SOURCE MATERIAL:
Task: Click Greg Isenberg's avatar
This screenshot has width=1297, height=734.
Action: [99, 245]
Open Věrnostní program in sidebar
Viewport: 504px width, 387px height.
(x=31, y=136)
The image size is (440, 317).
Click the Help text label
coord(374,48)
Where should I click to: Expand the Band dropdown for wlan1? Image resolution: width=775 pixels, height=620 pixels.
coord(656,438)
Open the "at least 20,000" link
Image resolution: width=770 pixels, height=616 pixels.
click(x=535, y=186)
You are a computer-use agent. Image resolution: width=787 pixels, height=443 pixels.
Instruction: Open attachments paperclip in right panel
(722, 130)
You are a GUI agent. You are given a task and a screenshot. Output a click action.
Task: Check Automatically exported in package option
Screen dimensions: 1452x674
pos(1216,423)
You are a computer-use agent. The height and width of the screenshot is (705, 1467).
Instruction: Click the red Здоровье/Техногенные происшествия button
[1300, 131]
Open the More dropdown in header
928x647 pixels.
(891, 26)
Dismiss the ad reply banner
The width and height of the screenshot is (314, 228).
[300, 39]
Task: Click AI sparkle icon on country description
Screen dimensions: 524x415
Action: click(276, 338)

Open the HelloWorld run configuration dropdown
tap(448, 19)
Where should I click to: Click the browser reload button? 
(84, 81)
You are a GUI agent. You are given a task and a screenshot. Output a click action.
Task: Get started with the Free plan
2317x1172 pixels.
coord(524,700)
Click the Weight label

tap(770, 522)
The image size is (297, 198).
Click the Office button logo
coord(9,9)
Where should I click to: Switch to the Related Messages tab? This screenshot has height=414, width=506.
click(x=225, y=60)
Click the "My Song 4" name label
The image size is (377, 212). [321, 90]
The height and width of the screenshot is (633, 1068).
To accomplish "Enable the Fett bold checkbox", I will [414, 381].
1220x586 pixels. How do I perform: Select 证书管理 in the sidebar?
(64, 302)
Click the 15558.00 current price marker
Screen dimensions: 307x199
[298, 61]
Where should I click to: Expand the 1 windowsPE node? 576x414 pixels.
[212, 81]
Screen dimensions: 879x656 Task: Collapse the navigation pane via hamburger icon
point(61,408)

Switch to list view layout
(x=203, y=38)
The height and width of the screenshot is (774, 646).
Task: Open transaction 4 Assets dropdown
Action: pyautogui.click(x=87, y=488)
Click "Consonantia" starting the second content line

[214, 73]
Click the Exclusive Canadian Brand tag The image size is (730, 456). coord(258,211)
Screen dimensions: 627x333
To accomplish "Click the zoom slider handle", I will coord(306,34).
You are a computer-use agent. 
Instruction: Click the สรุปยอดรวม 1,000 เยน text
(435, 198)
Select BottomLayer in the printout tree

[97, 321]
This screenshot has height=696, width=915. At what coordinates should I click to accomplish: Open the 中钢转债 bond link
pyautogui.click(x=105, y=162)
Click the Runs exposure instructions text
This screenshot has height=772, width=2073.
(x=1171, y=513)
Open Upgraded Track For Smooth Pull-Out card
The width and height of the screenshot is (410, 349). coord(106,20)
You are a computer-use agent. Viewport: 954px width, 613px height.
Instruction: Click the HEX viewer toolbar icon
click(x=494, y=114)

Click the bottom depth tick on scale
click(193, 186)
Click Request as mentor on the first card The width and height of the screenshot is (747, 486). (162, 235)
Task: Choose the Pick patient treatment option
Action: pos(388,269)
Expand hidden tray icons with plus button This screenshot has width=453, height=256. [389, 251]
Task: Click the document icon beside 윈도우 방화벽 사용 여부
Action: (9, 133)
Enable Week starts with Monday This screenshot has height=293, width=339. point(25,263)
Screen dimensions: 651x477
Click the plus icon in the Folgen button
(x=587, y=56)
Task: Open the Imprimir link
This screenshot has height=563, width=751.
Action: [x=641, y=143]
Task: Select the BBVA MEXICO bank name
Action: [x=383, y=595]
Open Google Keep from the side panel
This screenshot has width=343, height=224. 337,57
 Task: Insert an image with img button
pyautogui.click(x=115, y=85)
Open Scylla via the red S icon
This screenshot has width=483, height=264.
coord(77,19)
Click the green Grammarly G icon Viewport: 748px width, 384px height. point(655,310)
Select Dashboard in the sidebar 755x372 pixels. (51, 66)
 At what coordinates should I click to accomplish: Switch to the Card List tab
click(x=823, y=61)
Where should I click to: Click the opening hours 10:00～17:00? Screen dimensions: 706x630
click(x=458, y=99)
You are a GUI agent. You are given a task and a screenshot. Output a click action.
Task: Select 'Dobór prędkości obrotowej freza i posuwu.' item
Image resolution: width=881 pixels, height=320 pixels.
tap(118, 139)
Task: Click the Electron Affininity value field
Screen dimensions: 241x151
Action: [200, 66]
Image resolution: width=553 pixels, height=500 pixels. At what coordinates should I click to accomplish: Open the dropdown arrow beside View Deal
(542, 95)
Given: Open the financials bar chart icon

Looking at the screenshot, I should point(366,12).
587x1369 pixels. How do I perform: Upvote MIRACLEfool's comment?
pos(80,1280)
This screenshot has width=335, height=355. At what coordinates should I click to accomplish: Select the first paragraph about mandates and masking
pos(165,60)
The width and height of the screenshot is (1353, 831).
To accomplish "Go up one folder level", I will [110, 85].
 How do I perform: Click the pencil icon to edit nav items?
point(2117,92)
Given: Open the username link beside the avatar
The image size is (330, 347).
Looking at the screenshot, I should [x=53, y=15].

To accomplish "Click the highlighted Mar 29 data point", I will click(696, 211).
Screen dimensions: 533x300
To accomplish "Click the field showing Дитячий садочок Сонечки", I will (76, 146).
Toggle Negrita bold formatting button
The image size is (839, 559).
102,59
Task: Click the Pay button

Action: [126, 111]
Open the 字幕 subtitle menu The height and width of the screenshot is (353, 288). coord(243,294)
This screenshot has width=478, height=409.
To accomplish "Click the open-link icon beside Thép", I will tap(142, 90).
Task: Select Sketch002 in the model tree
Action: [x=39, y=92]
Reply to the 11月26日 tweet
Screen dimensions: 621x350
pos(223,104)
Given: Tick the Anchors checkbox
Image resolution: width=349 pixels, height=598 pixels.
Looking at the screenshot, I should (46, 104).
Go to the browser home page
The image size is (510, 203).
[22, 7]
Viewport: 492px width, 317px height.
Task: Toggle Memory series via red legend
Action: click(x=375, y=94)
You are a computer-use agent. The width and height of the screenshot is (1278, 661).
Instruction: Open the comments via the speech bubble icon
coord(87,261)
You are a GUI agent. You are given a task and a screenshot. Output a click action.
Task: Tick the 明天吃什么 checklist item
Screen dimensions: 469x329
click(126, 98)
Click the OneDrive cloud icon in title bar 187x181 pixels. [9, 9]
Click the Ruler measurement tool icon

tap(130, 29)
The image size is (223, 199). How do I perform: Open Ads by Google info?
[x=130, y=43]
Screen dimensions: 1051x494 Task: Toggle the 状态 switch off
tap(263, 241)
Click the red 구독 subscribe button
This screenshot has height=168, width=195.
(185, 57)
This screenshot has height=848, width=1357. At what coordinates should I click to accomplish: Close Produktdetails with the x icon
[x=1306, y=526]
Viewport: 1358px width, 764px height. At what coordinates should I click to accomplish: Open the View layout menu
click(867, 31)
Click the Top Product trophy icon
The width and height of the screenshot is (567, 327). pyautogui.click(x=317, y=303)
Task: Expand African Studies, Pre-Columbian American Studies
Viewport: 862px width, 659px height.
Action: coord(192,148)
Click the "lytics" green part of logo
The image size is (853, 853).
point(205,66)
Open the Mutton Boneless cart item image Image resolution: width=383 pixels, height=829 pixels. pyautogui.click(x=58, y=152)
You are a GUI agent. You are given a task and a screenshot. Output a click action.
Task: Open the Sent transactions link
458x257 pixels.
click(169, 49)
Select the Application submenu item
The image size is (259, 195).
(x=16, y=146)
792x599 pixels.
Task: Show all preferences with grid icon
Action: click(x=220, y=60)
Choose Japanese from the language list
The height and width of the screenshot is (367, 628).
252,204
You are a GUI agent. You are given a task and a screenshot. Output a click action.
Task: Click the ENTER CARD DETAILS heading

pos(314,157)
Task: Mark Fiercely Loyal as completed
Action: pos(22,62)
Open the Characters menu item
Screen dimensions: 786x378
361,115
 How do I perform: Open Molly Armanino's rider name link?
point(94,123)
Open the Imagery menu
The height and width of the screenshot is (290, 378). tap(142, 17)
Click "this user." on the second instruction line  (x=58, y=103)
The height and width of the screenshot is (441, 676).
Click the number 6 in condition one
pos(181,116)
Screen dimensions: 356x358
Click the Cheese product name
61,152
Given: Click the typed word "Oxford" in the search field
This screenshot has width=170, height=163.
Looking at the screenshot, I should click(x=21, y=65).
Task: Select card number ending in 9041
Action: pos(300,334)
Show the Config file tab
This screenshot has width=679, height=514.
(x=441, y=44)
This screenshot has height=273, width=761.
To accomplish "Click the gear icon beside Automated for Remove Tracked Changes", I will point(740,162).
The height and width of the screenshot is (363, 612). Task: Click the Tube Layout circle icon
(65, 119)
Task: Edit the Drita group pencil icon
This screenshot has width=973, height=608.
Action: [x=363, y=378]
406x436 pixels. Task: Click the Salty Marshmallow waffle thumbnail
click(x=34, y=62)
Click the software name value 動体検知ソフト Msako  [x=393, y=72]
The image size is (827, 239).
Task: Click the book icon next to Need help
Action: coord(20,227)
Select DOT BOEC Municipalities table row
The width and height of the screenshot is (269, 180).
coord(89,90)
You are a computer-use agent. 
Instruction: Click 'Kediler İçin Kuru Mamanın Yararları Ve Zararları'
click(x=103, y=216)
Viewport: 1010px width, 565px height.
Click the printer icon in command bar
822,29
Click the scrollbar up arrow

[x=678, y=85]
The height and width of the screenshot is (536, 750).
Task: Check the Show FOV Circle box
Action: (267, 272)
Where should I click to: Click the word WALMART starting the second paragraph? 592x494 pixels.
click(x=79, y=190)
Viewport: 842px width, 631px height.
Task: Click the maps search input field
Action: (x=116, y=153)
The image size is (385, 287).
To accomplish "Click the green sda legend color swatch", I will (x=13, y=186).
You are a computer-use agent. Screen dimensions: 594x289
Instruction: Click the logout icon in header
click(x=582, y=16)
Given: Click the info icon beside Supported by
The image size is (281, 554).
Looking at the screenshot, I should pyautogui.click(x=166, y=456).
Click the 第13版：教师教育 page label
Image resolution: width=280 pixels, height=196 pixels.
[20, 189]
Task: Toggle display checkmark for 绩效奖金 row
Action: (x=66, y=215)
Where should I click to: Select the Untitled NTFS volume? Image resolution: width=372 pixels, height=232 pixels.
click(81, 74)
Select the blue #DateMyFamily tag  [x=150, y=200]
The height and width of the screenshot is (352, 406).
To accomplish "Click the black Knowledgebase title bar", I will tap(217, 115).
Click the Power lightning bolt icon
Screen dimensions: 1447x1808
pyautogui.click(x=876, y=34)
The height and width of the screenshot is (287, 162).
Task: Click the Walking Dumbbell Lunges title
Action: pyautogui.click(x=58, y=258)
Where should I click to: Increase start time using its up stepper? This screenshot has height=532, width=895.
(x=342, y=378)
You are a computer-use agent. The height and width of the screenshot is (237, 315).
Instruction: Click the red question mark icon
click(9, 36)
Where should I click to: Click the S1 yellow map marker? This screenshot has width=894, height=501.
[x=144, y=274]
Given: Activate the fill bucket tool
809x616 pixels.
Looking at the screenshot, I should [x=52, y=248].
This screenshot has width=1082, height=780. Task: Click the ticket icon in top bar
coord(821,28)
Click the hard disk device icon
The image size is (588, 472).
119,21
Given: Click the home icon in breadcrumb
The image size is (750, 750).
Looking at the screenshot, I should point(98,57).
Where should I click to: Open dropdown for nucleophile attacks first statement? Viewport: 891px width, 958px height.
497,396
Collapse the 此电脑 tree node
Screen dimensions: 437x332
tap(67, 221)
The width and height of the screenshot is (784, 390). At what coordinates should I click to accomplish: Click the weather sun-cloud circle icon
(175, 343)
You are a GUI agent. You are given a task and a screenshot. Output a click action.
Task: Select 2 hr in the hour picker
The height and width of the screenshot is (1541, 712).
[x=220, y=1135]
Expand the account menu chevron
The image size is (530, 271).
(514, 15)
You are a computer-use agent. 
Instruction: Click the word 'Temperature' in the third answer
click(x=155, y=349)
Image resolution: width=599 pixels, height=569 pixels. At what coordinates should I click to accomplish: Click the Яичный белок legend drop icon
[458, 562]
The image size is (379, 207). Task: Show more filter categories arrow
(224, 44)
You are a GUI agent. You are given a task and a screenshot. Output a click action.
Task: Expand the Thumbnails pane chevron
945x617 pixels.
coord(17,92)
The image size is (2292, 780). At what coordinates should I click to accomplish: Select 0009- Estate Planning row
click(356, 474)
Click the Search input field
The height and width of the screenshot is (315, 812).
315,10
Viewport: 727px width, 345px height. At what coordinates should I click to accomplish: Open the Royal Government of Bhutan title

WHAT TO DO:
Begin at the top of the records above and quote each line exactly, ending with the line that contains "The image size is (297, 198).".

RESPONSE AREA:
Task: Click Greg Isenberg's avatar
This screenshot has width=1297, height=734.
Action: [99, 245]
Open Věrnostní program in sidebar
Viewport: 504px width, 387px height.
(x=31, y=136)
The image size is (440, 317).
Click the Help text label
coord(374,48)
Where should I click to: Expand the Band dropdown for wlan1? Image resolution: width=775 pixels, height=620 pixels.
coord(656,438)
Open the "at least 20,000" link
Image resolution: width=770 pixels, height=616 pixels.
click(x=535, y=186)
You are a computer-use agent. Image resolution: width=787 pixels, height=443 pixels.
Instruction: Open attachments paperclip in right panel
(722, 130)
You are a GUI agent. You are given a task and a screenshot. Output a click action.
Task: Check Automatically exported in package option
Screen dimensions: 1452x674
pos(1216,423)
You are a computer-use agent. The height and width of the screenshot is (705, 1467).
Instruction: Click the red Здоровье/Техногенные происшествия button
[1300, 131]
Open the More dropdown in header
928x647 pixels.
(891, 26)
Dismiss the ad reply banner
The width and height of the screenshot is (314, 228).
[300, 39]
Task: Click AI sparkle icon on country description
Screen dimensions: 524x415
Action: click(276, 338)

Open the HelloWorld run configuration dropdown
tap(448, 19)
Where should I click to: Click the browser reload button? 
(84, 81)
You are a GUI agent. You are given a task and a screenshot. Output a click action.
Task: Get started with the Free plan
2317x1172 pixels.
coord(524,700)
Click the Weight label

tap(770, 522)
The image size is (297, 198).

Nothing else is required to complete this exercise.